Work instructions
Your answer should be the lines of the listing that contain the word "icon".

Top of Exercise material

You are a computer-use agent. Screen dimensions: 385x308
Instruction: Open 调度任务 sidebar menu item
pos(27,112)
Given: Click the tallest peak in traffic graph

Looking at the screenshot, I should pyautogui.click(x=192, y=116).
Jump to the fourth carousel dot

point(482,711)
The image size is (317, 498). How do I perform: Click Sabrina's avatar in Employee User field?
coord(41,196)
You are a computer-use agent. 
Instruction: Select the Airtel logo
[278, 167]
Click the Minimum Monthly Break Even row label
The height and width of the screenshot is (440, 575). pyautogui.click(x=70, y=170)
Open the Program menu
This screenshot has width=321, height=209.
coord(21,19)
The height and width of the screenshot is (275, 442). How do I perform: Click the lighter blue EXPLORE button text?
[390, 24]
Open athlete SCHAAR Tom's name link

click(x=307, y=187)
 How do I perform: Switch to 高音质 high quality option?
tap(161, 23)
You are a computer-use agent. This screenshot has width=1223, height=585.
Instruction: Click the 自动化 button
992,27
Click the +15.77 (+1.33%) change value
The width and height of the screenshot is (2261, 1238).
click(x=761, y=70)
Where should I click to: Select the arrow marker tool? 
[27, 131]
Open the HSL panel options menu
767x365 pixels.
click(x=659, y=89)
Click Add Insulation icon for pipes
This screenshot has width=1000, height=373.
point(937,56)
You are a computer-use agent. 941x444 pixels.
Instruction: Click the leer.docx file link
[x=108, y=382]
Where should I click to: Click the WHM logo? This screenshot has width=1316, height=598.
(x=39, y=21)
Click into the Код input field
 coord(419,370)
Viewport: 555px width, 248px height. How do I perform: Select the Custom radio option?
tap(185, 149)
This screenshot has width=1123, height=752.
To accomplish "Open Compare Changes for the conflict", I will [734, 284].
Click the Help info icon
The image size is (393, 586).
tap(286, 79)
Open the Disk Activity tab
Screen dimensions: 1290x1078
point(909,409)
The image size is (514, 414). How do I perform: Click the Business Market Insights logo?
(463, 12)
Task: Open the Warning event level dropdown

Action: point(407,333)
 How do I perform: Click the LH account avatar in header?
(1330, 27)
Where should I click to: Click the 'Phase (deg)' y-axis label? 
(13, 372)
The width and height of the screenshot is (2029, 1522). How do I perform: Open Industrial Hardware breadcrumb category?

Bottom of Exercise material

Exercise response
Click Add Insulation icon for pipes
Click the Help info icon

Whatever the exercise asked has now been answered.